We can then develop another set of test cases to test that function:

In [None]:
class TestBondYTM(unittest.TestCase):
    def setUp(self):
        pass
    def tearDown(self):
        pass
    
    def test_bond_ytm_5_per_10_year(self):
        "Validate that the computed bond yield approximates 0.0515"
        bond_yield = calculate_yield_to_maturity(970, 1000, 0.05,10)
        self.assertAlmostEqual(bond_yield, 0.0538, places=4)
  

In [None]:
unittest.main(argv=['unittest','TestBondYTM'], verbosity=2, exit=False)

## Documenting Test Cases
To document a test case, we generally define this information:
- Unique Identifier
- Test Inputs
- Expected Results
- Actual Results

As you look at the source code, you can see that the `unittest` classes have this information in them already. You should include an identifier in the docstring - this will help you locate test cases in larger projects and possibly provide a hierarchical organization if desired.

If you do manually test code instead, you should keep track of your tests in a text file. That way, you at least have some reference to how you previously tested the code. However, the *right* way to do this is to create automated unit tests. The investment will be worth it.

## Black Box and White Box Testing

As we approach functional testing, we can develop test cases based on two approaches: black box and white box. In the black box approach, we do not have any access to the underlying source code - we need to consider the test cases solely based upon the inputs and the corresponding outputs. In contrast, the white box approach assumes that the test developers can see the code and then develop code specific to test paths, conditions, and branches that the code can follow. For unit testing, developers will combine these approaches to build test cases. For user acceptance testing, test cases follow a black-box approach as the users/testers do not have insight into the underlying pinnings as to how a system works.

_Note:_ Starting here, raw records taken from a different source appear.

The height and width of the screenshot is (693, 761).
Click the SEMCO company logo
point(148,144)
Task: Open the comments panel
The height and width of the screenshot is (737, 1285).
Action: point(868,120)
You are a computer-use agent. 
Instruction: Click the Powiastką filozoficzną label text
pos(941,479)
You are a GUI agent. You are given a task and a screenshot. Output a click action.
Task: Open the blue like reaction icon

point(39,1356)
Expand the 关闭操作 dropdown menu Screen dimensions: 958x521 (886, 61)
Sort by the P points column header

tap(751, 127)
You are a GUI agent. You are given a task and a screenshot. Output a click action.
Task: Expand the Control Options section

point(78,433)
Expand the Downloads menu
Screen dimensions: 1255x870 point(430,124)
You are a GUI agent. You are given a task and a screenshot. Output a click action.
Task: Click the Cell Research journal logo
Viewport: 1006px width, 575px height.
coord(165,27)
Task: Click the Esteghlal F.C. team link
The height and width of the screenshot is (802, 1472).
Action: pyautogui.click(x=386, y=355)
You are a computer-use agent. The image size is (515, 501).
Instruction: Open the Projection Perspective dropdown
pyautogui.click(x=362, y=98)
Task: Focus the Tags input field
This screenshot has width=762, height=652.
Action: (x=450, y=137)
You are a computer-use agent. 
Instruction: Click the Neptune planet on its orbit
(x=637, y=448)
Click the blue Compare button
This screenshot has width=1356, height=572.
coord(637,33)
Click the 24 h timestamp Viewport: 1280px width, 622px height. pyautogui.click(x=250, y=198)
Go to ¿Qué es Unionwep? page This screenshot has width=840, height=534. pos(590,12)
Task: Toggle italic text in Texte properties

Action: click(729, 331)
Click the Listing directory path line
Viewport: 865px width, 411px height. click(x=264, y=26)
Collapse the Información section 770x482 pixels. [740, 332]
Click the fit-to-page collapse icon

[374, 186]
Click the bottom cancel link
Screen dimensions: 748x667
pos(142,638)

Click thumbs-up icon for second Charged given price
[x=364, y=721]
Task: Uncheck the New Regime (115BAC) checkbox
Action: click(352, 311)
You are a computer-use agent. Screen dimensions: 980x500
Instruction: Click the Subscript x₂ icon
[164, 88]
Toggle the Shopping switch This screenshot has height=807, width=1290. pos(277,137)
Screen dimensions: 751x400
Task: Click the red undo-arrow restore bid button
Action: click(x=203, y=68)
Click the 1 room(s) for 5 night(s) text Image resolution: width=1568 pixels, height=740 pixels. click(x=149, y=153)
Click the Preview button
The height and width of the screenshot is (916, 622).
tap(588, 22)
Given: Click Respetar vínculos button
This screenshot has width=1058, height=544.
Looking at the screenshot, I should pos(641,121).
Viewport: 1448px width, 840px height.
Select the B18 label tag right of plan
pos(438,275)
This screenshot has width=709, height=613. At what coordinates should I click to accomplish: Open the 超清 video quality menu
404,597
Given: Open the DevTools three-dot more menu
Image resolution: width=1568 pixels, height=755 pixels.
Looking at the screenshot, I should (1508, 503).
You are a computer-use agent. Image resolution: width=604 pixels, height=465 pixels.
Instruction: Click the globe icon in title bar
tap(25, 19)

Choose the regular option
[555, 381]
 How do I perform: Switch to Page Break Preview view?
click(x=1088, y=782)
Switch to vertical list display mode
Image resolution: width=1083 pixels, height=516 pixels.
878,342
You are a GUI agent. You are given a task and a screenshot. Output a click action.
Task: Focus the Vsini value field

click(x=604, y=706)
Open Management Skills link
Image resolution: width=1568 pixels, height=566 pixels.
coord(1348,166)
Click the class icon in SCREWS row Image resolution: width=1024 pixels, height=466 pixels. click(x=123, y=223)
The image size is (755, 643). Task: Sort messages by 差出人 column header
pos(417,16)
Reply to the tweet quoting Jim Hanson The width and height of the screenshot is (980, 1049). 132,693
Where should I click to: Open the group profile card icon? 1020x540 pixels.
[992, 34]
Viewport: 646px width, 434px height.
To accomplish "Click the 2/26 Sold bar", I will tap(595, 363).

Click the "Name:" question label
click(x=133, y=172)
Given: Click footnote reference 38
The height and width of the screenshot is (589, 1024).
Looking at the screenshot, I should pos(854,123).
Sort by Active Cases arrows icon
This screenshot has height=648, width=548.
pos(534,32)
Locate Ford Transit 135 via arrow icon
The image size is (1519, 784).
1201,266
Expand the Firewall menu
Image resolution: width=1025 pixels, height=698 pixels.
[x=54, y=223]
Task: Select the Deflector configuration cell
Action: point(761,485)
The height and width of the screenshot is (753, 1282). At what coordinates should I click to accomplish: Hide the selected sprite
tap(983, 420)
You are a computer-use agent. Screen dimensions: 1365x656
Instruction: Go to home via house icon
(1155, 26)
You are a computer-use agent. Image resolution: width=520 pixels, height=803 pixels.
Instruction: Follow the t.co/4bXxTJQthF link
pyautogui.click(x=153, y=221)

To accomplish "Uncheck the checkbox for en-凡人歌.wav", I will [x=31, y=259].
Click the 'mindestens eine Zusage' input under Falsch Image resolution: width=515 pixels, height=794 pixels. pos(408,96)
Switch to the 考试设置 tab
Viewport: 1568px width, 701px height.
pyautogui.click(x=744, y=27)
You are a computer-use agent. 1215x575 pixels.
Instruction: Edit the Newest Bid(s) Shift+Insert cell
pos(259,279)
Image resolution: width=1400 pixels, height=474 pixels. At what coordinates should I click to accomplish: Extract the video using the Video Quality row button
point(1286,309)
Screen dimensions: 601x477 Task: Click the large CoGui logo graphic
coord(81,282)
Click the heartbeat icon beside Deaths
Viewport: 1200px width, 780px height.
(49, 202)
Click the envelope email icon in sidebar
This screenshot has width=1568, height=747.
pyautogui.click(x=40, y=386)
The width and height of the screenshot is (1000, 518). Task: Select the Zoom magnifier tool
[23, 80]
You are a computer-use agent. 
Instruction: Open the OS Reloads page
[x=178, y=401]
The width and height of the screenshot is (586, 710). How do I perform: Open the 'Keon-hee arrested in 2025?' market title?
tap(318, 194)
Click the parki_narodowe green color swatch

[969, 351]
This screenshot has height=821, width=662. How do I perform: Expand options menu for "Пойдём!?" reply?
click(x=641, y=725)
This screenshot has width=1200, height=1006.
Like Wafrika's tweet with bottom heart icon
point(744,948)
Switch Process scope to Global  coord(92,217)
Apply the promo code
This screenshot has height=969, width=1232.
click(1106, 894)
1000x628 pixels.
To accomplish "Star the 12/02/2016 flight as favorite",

Revisiting the definition of software testing from the [Software Engineering Body of Knowledge](http://www.swebok.org):
> Software testing consists of the dynamic verification that a program provides expected behaviors on a finite set of test cases, suitably selected from the usually infinite execution domain.

The definition presents several interesting ideas:  
1. The input set quite often can be infinite.  Even for the simple examples above, we have endless input values - use different values in the decimal places for the parameters to the functions.  
2. We need to choose (create) test cases that are "suitably selected".  In other words, what test cases are most likely to find potential issues, represent the range of input values, and execute all of the code.

### Black Box Testing: Equivalence Classes
One strategy for black box testing is to divide the input values into different equivalence classes.

For example, U.S. zip codes are five digits long and must conatin only numbers.. So we can divide this into the following classes:
- a string less than five characters in length (invalid)
- a string more than five characters in length (invalid)
- a string that is five characters long but has non-numeric characters present  (invalid)
- a string that is five characters long with only digits 0-9 present. (valid)

Using these four classes, we assume inputs within each class are equivalent to each other. E.g., testing "" and "123" will be the same.  Similarly, no value exists for testing the 10,000 valid possibilities beyond just one example.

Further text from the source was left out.